**RAW DATA**
● ● ● ● ● ● ●

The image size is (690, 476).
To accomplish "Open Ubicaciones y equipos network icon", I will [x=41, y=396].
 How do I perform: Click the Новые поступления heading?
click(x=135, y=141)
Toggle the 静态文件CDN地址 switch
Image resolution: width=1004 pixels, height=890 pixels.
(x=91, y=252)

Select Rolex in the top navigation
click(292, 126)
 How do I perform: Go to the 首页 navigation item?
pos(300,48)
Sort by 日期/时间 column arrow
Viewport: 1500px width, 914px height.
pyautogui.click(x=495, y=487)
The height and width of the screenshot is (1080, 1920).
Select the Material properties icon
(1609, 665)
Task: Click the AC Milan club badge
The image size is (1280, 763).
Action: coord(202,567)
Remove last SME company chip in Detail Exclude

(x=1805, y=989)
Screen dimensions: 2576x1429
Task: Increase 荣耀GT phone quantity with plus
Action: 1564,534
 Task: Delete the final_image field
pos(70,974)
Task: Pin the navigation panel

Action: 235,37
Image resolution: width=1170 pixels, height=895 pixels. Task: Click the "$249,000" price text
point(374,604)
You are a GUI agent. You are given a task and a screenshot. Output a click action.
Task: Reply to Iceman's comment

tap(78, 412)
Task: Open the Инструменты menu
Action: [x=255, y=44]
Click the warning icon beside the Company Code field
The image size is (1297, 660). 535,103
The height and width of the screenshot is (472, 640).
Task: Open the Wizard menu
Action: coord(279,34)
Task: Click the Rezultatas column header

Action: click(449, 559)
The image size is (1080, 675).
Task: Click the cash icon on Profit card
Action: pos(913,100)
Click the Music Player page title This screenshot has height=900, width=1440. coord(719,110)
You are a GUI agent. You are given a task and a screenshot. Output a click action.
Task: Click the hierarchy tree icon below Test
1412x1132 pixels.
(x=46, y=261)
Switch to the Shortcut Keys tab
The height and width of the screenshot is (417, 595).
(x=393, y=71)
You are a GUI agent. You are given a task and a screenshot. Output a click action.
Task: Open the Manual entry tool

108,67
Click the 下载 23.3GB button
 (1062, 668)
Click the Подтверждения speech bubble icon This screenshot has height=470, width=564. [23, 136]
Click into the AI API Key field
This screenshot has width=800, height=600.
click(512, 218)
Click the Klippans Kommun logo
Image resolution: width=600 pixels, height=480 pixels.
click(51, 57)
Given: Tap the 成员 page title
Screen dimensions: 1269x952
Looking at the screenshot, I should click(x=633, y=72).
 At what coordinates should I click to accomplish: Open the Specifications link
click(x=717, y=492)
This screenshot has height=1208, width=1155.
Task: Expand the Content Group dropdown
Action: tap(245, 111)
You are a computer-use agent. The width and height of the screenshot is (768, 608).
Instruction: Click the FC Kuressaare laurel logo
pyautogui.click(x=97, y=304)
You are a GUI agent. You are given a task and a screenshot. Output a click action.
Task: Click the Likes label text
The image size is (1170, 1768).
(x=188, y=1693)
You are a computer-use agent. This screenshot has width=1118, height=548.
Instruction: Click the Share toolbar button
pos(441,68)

● ● ● ● ● ● ●

Give every line of the material again, exactly.

The image size is (690, 476).
To accomplish "Open Ubicaciones y equipos network icon", I will [x=41, y=396].
 How do I perform: Click the Новые поступления heading?
click(x=135, y=141)
Toggle the 静态文件CDN地址 switch
Image resolution: width=1004 pixels, height=890 pixels.
(x=91, y=252)

Select Rolex in the top navigation
click(292, 126)
 How do I perform: Go to the 首页 navigation item?
pos(300,48)
Sort by 日期/时间 column arrow
Viewport: 1500px width, 914px height.
pyautogui.click(x=495, y=487)
The height and width of the screenshot is (1080, 1920).
Select the Material properties icon
(1609, 665)
Task: Click the AC Milan club badge
The image size is (1280, 763).
Action: coord(202,567)
Remove last SME company chip in Detail Exclude

(x=1805, y=989)
Screen dimensions: 2576x1429
Task: Increase 荣耀GT phone quantity with plus
Action: 1564,534
 Task: Delete the final_image field
pos(70,974)
Task: Pin the navigation panel

Action: 235,37
Image resolution: width=1170 pixels, height=895 pixels. Task: Click the "$249,000" price text
point(374,604)
You are a GUI agent. You are given a task and a screenshot. Output a click action.
Task: Reply to Iceman's comment

tap(78, 412)
Task: Open the Инструменты menu
Action: [x=255, y=44]
Click the warning icon beside the Company Code field
The image size is (1297, 660). 535,103
The height and width of the screenshot is (472, 640).
Task: Open the Wizard menu
Action: coord(279,34)
Task: Click the Rezultatas column header

Action: click(449, 559)
The image size is (1080, 675).
Task: Click the cash icon on Profit card
Action: pos(913,100)
Click the Music Player page title This screenshot has height=900, width=1440. coord(719,110)
You are a GUI agent. You are given a task and a screenshot. Output a click action.
Task: Click the hierarchy tree icon below Test
1412x1132 pixels.
(x=46, y=261)
Switch to the Shortcut Keys tab
The height and width of the screenshot is (417, 595).
(x=393, y=71)
You are a GUI agent. You are given a task and a screenshot. Output a click action.
Task: Open the Manual entry tool

108,67
Click the 下载 23.3GB button
 (1062, 668)
Click the Подтверждения speech bubble icon This screenshot has height=470, width=564. [23, 136]
Click into the AI API Key field
This screenshot has width=800, height=600.
click(512, 218)
Click the Klippans Kommun logo
Image resolution: width=600 pixels, height=480 pixels.
click(51, 57)
Given: Tap the 成员 page title
Screen dimensions: 1269x952
Looking at the screenshot, I should click(x=633, y=72).
 At what coordinates should I click to accomplish: Open the Specifications link
click(x=717, y=492)
This screenshot has height=1208, width=1155.
Task: Expand the Content Group dropdown
Action: tap(245, 111)
You are a computer-use agent. The width and height of the screenshot is (768, 608).
Instruction: Click the FC Kuressaare laurel logo
pyautogui.click(x=97, y=304)
You are a GUI agent. You are given a task and a screenshot. Output a click action.
Task: Click the Likes label text
The image size is (1170, 1768).
(x=188, y=1693)
You are a computer-use agent. This screenshot has width=1118, height=548.
Instruction: Click the Share toolbar button
pos(441,68)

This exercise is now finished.